- WHAT IS BEING ASKED: In the records below, the lines from the one containing "Task: Click the blue video play icon" through the last are to be reproduced exactly and alone.

::: THE RECORDS

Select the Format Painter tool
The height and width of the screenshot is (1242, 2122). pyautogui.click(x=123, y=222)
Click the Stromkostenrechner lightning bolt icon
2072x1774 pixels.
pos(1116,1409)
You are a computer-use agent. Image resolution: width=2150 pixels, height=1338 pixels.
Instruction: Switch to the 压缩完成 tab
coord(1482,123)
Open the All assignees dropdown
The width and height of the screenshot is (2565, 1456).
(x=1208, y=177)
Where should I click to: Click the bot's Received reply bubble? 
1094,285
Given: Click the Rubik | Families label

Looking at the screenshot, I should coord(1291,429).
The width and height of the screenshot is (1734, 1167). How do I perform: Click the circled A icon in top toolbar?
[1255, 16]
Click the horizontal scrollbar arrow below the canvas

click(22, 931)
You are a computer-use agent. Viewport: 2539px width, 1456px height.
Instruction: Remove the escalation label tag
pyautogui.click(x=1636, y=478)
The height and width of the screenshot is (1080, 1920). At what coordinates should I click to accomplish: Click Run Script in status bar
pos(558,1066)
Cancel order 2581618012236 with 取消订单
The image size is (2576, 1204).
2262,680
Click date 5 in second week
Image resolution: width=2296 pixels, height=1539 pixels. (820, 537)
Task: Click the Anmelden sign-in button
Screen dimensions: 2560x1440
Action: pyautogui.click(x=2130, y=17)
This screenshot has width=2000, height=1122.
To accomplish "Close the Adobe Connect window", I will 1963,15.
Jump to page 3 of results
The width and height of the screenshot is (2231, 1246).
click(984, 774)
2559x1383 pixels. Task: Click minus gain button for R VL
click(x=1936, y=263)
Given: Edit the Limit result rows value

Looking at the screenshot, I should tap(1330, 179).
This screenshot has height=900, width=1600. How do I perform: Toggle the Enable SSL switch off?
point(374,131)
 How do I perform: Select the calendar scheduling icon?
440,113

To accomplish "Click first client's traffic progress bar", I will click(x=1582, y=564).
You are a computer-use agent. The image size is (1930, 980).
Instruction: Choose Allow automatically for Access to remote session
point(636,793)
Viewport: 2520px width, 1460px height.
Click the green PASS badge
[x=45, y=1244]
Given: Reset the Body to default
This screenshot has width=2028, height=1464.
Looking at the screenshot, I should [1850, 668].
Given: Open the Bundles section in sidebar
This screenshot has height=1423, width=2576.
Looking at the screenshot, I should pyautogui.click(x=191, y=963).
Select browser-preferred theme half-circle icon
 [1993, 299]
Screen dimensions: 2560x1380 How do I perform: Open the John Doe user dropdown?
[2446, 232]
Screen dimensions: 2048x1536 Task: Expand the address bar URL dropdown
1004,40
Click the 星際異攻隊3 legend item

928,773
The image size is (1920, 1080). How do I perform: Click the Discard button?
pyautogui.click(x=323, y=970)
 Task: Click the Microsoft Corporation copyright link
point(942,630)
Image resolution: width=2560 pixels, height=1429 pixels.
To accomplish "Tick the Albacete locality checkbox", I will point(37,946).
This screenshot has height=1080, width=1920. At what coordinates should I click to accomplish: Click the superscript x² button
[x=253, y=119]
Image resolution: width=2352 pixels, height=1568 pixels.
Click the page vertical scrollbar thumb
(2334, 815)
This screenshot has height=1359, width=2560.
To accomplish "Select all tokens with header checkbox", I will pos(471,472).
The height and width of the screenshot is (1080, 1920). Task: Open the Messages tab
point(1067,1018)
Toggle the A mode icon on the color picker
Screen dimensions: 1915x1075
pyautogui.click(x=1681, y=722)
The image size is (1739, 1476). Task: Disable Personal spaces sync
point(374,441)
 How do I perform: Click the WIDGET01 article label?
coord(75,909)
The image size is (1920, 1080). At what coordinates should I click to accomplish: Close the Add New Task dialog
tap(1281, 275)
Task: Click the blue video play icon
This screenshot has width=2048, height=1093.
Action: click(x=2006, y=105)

::::::

- EXERCISE OUTPUT:
Task: Click the blue video play icon
This screenshot has width=2048, height=1093.
Action: click(x=2006, y=105)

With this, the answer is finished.